Scale part of the data, beginning at the line that has "Task: Click the gift icon beside Наградить" and stopping after the line that has "Action: click(571, 333)". Write out only those lines, requests included, with each click coordinate in the answers multiplied by 1.8 and rounded to a whole number (halves round up), and omit the pictures.

<<<<

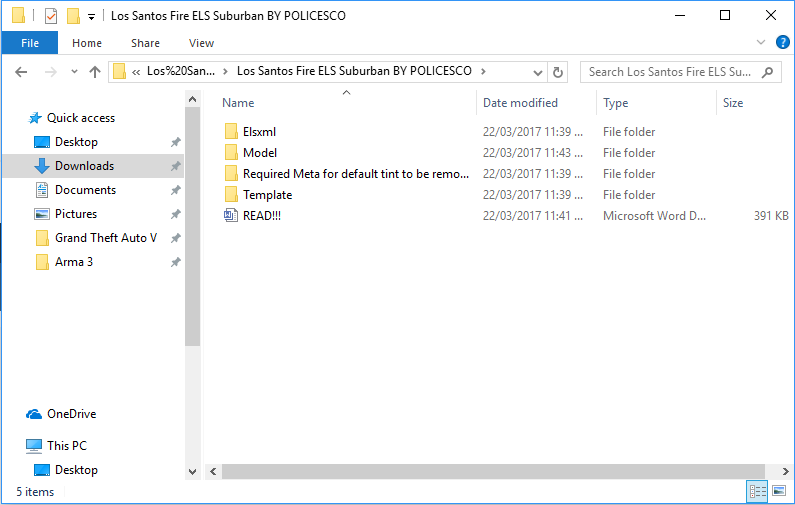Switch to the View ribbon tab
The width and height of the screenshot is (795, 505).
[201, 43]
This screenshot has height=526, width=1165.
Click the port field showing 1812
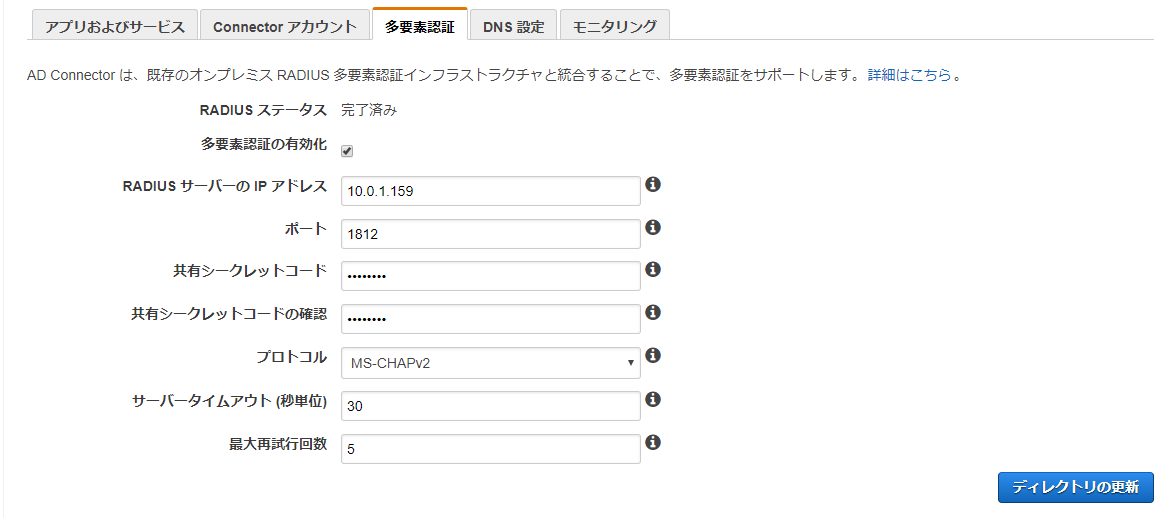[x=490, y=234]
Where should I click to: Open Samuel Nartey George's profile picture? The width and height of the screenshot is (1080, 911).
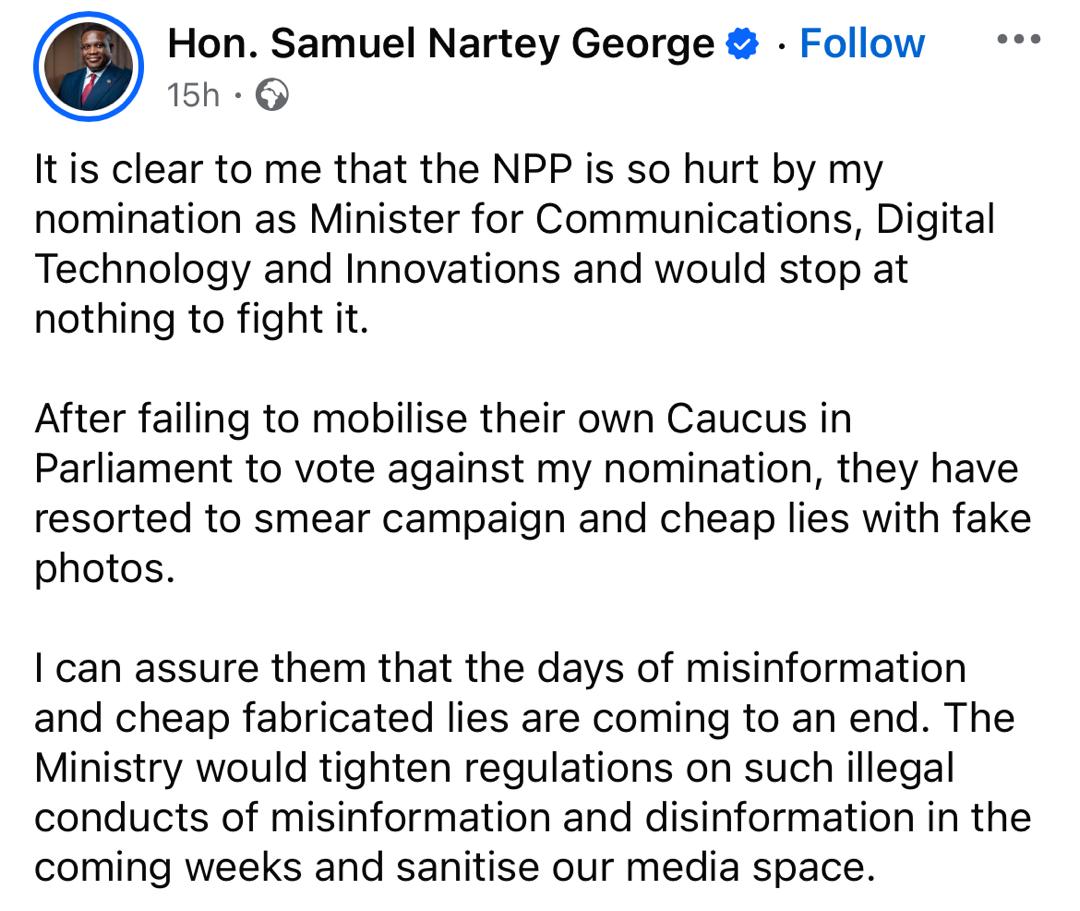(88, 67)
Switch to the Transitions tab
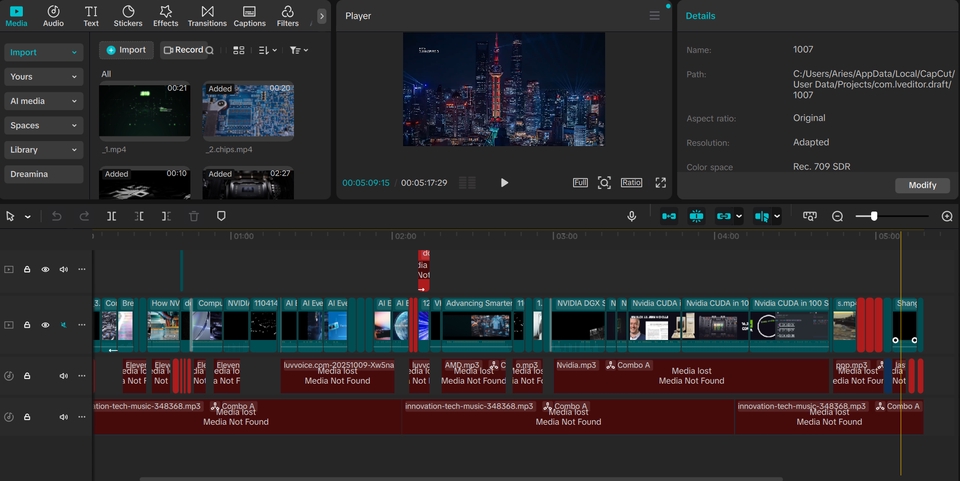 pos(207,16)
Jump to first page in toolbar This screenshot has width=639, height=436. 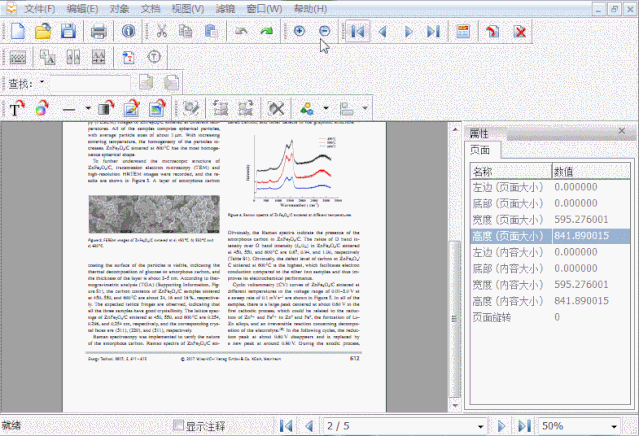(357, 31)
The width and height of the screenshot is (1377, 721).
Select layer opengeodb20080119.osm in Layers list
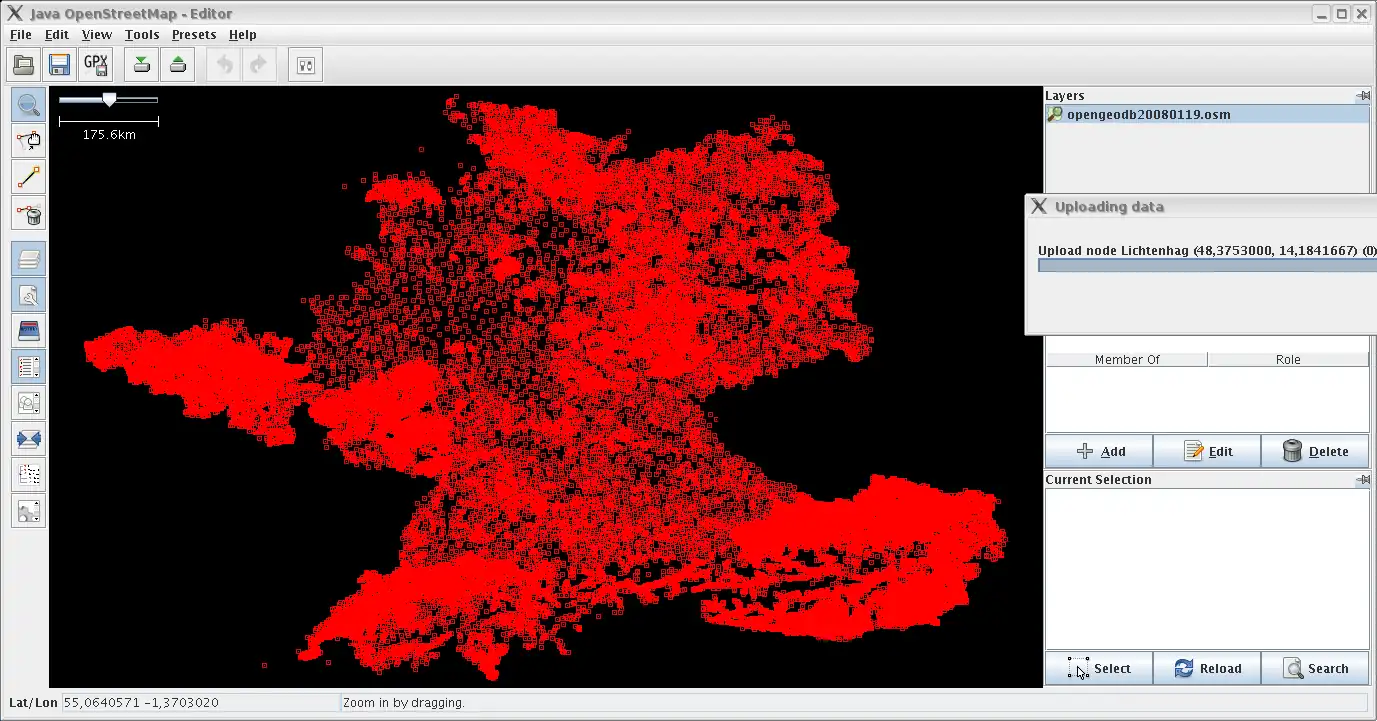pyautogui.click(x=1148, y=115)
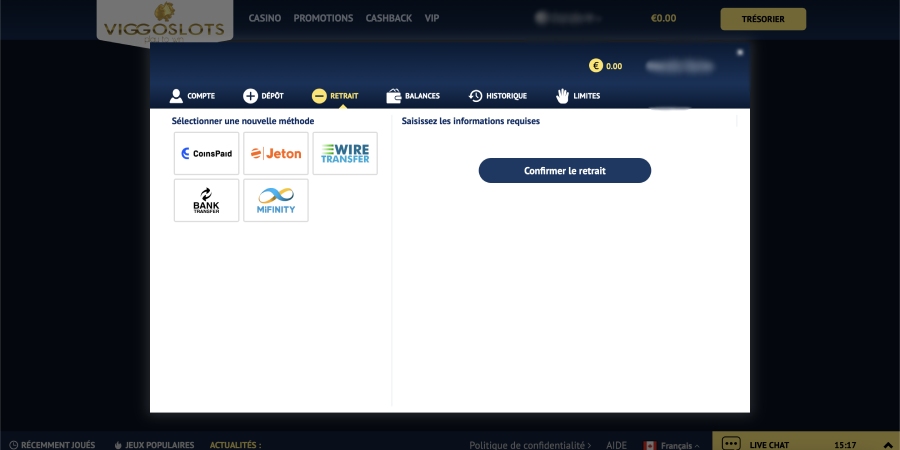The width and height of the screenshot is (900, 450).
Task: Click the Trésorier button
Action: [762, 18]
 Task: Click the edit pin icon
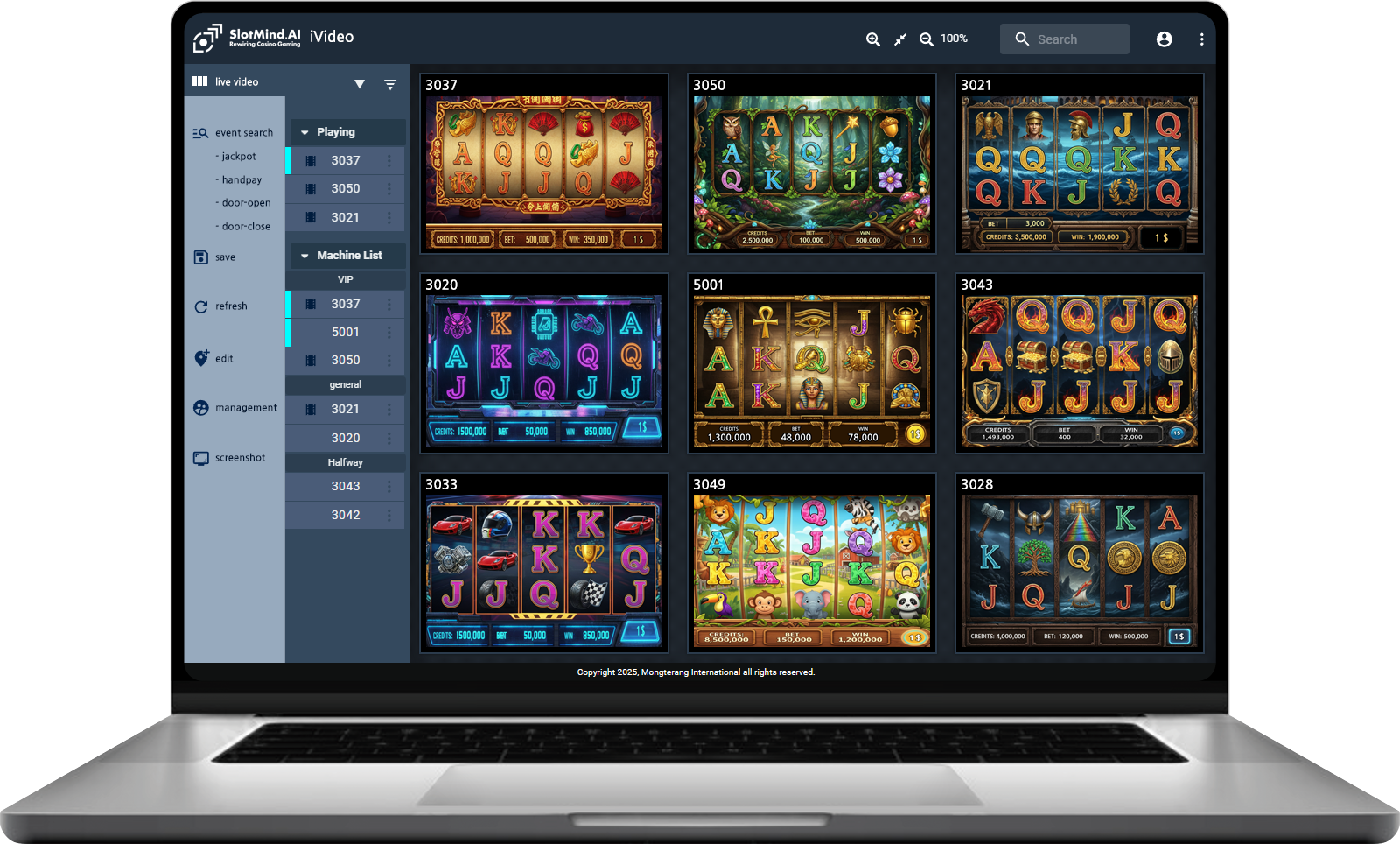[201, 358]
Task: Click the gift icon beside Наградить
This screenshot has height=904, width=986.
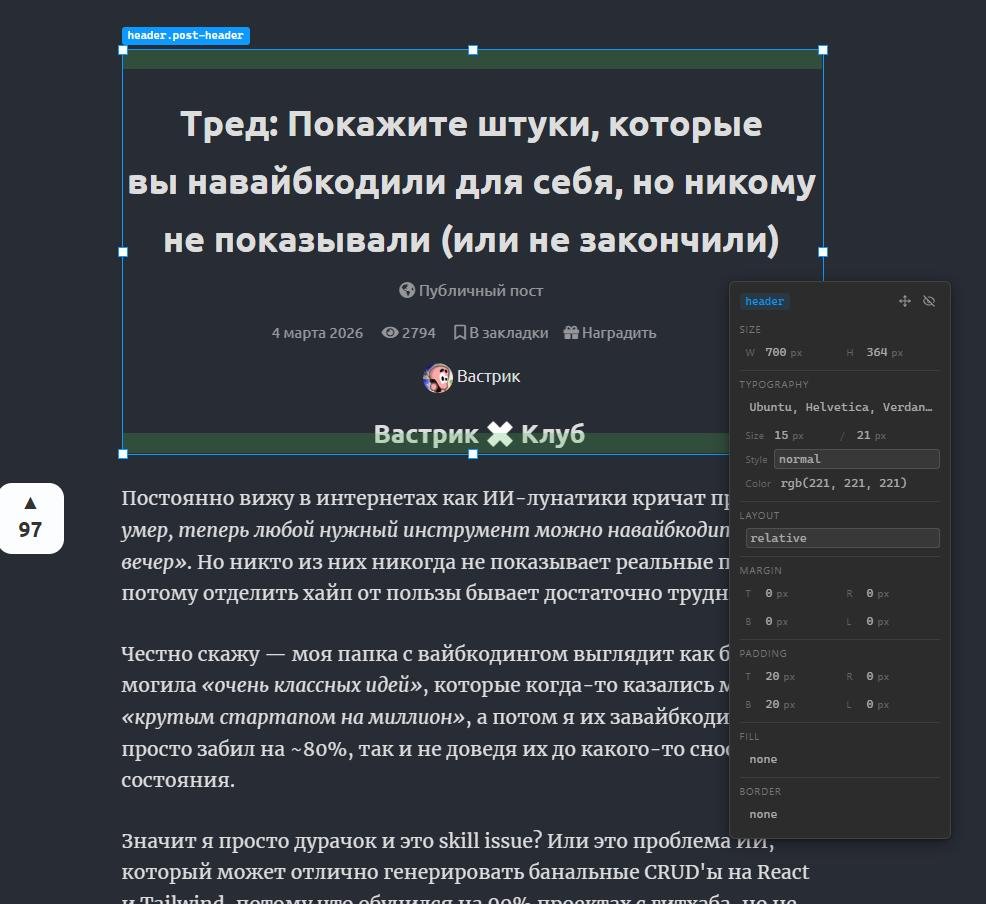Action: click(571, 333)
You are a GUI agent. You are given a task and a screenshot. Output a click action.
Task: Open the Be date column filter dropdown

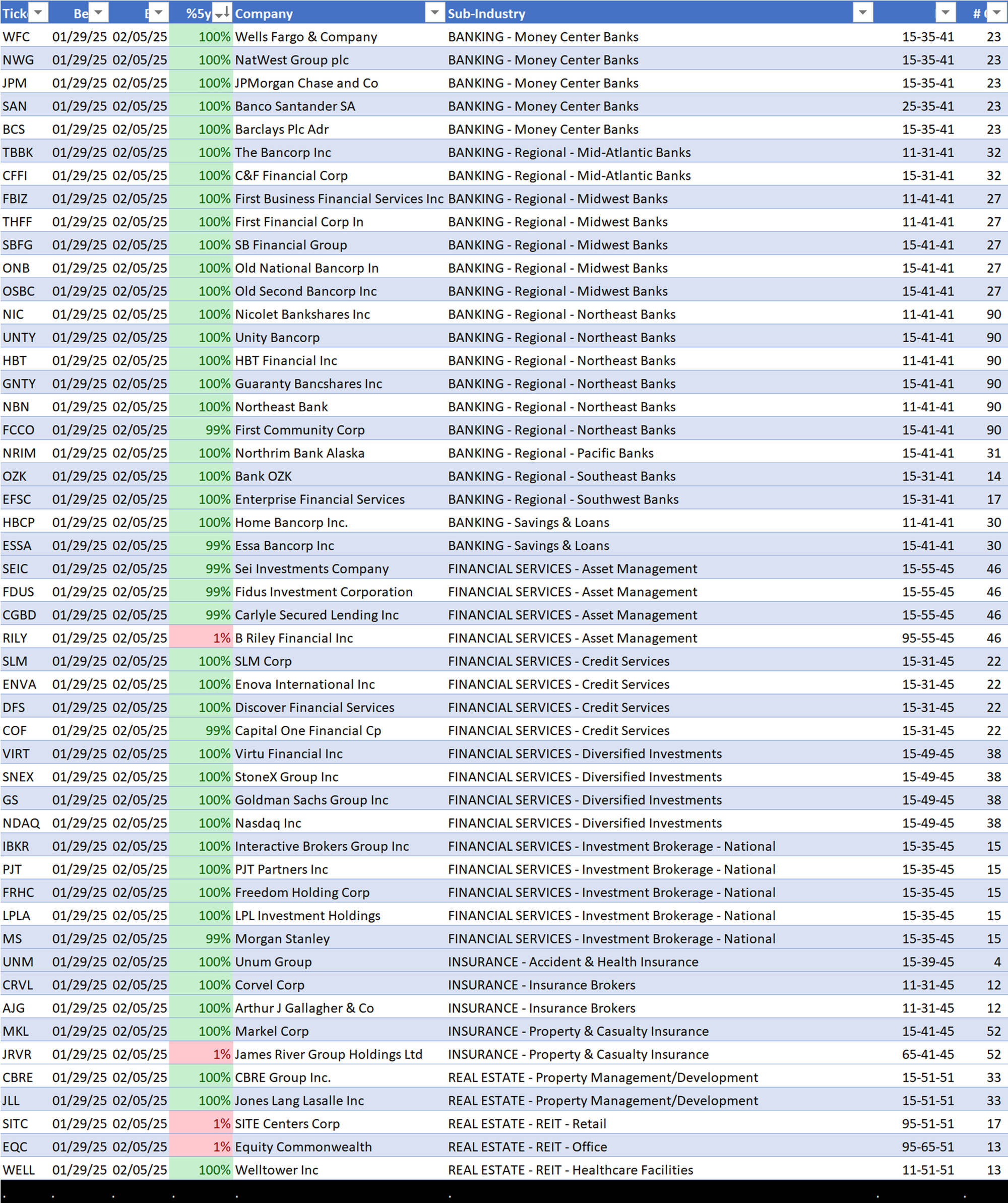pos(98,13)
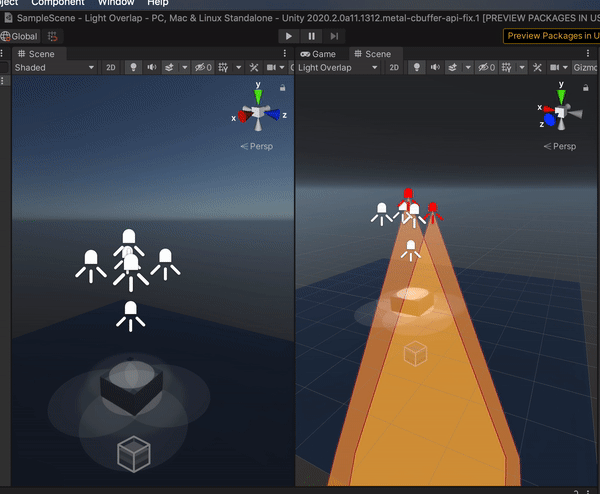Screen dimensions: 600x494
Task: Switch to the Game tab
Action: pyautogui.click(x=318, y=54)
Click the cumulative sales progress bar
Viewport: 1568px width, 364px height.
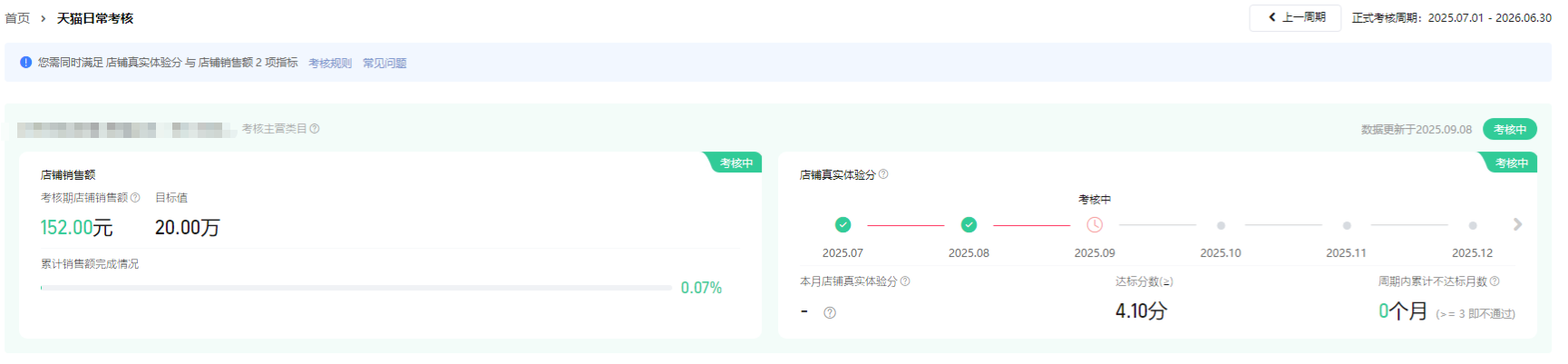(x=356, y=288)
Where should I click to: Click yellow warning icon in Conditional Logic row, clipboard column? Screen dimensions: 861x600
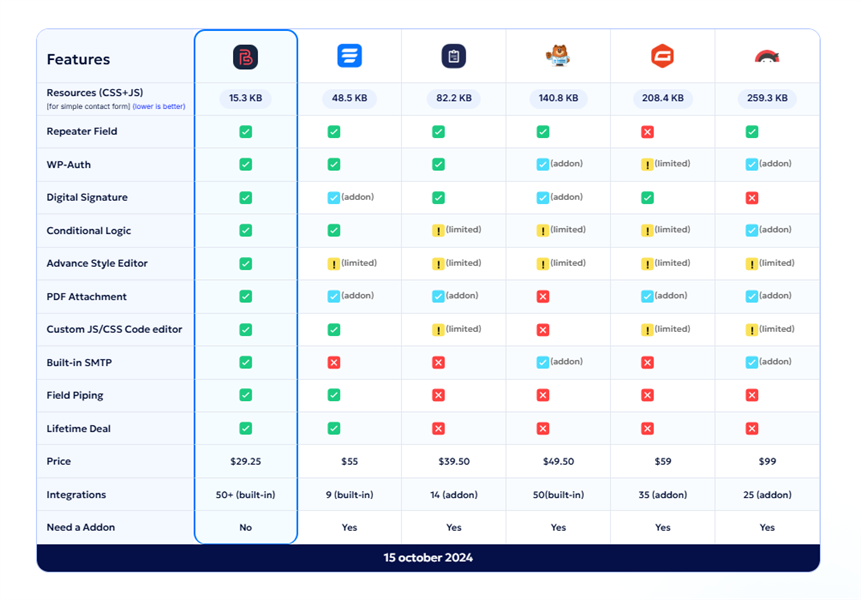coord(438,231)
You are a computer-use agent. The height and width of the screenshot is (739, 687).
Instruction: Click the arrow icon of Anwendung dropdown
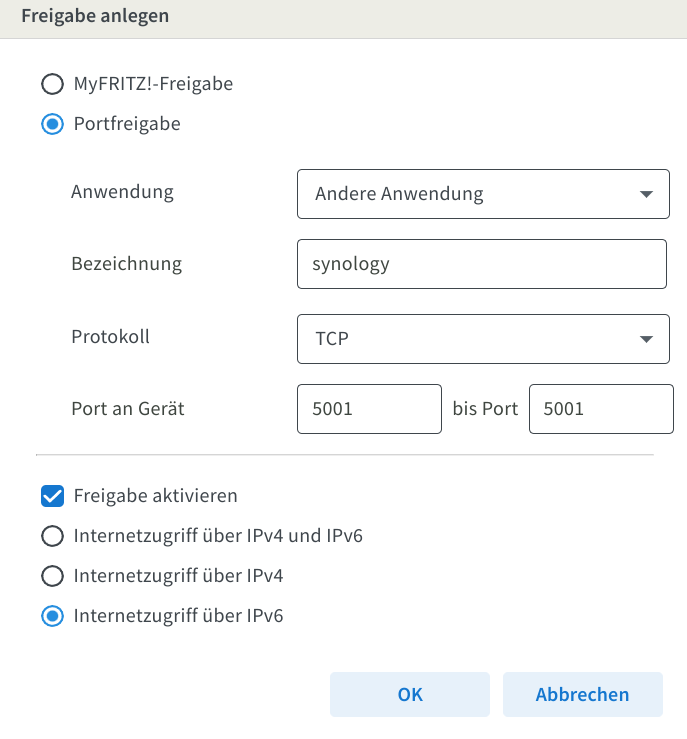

>>>>

CORRECT ANSWER:
Task: Click the gift icon beside Наградить
This screenshot has height=904, width=986.
Action: click(1028, 599)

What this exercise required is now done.